Room in a room build

Mastiff

Senior Member
I'm going "all in" on a room in a room practice room build. I'm tearing my space down to nothing and trying to do everything right. Hopefully this is the correct spot to document the project. I know I would have liked to have had more examples to check out before we started.

Here's the starting point, at least the first I really took pictures of:





The pics show the two opposite corners of the room, which is at the back of a garage space. The room is about 10x11. The black walls are to the exterior of the building and you are seeing the weatherproofing material on the back of the sheeting. The other two walls are to the interior of the garage.

The first step, now complete, was to seal up every single crack or seam in the room with caulk.

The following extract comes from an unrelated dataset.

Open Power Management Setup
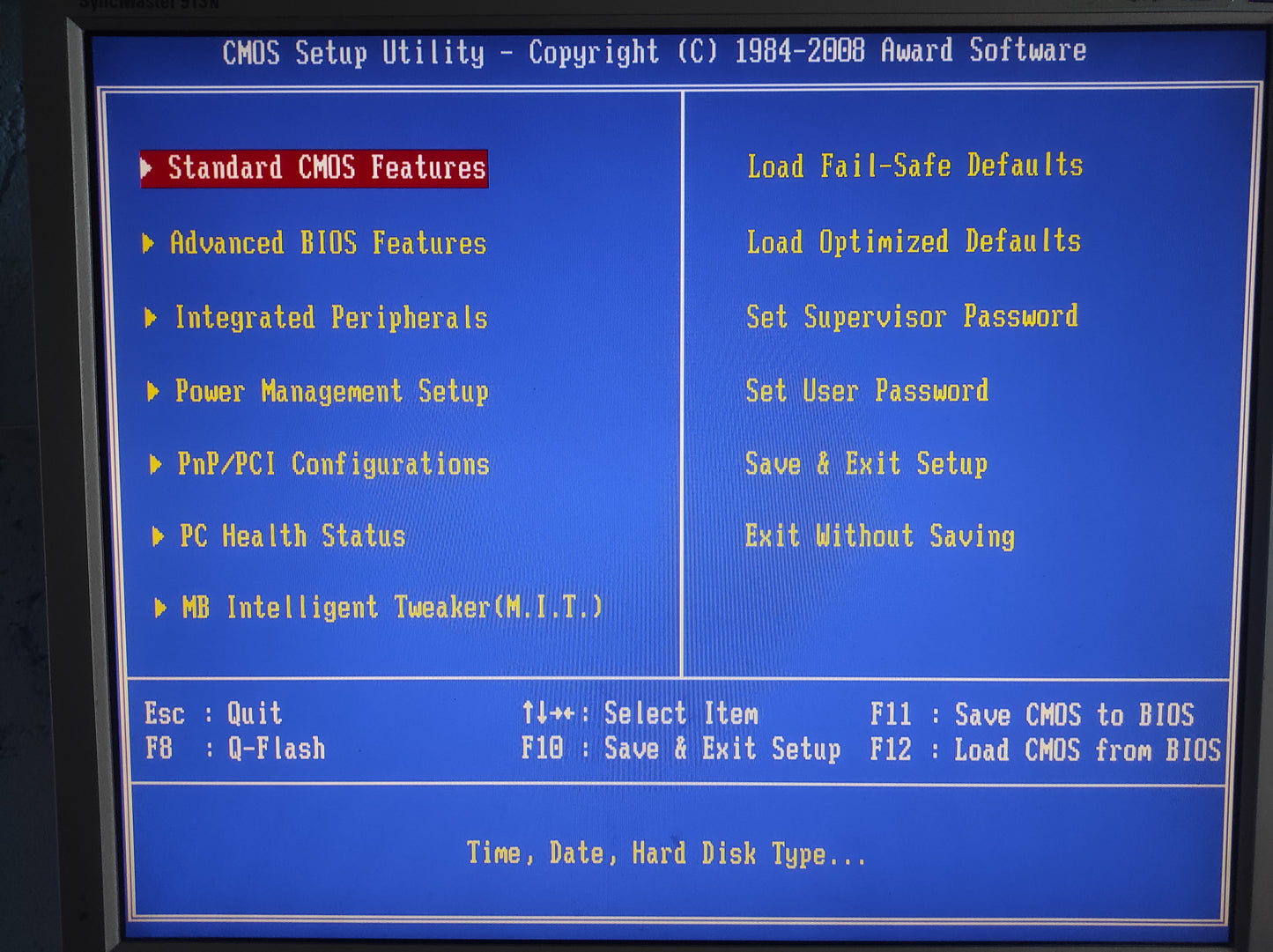 (331, 391)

Next we beef up the outer walls with additional drywall. For one of the walls facing the garage, this was done by putting a sheet of 5/8" drywall on top of the existing drywall with Green Glue in between (then caulking all seams). For the other walls, that can't be treated from the outside, we will be putting additional drywall in between the studs. Two layers of 5/8" for the exterior walls (which otherwise only have sheeting) and one additional layer of 5/8" drywall for the interior facing wall. The ceiling also got an additional layer of 5/8" with Green Glue.

Here are pics as it stands now, with everything caulked (note some white, some clear) and cutting of drywall strips on process.

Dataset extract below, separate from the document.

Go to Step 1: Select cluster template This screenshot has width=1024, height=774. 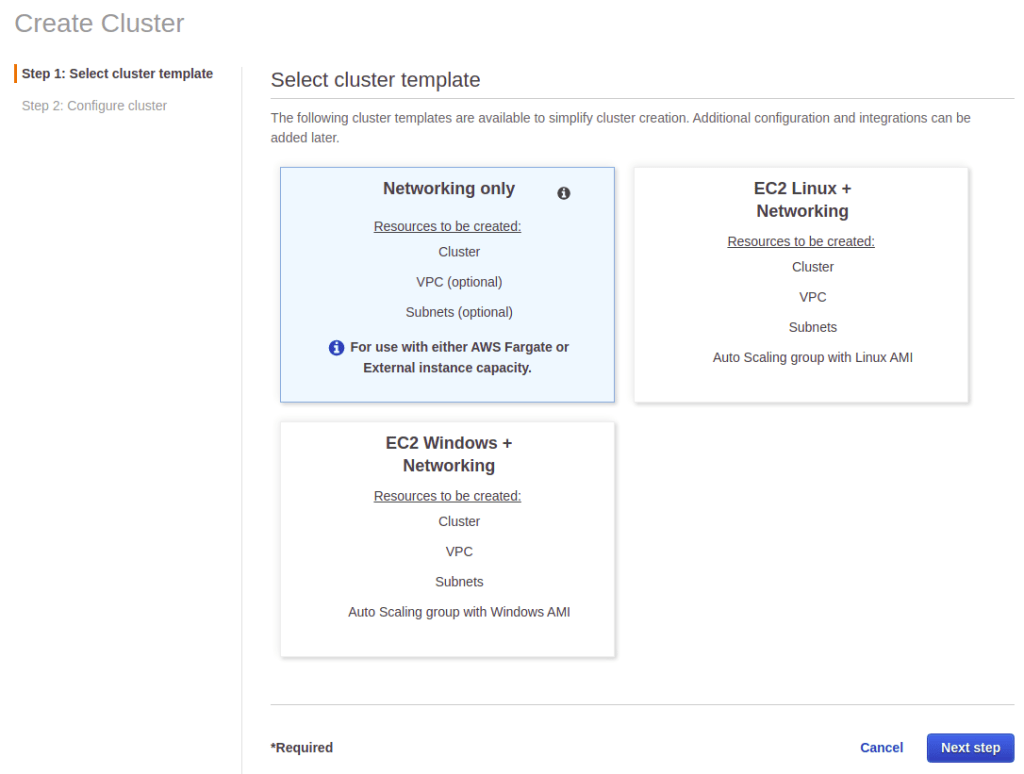(x=117, y=74)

If people are interested, I will keep posting stuff as progress continues.
 

Mongrel

Silver Member
Yes-please keep posting your progress.

To be honest, from the description, I was expecting to see a “free standing” isolated\insulated box within the space-totally separated from any attachment (vibration transfer points) to the walls of the existing “room” (in this case the garage) and only having the cement floor in common. Space is your friend....

Definitely i lnterested in how your method works out. Keep us posted...
 

GetAgrippa

Platinum Member
So is the room within a room where the internal room is completely isolated from exterior room? Will you build a raised floor to isolate from concrete or is that a concern? Will it be temp controlled? Sorry got lots of questions and yes keep posting your progress!
 

Mastiff

Senior Member
I didn't describe the whole plan. Yes, in the end there will be another room inside the room, with two doors. I'm going to risk it and try to have windows as well, since people say it can be done with proper glass (which I have on order). I've been researching a ton recently, along with a contractor I'm working with. The main goal is to have two (and only two) extremely heavy walls with the largest air gap possible in between and no air leaks anywhere. The inside room will only touch at the floor, which is concrete slab and most people think shouldn't be an issue. We'll be using an isolation strip between walls and slab as well, though there are mixed opinions about whether this adds much value. I only need to keep sound from escaping the building (other spaces on the same slab don't matter).

Minimal HVAC is planned and will entail drawing air from an adjacent room that is conditioned and pushing it back. All breaks in the inner or outer walls will have a muffler/silencer, so there will be four of these total.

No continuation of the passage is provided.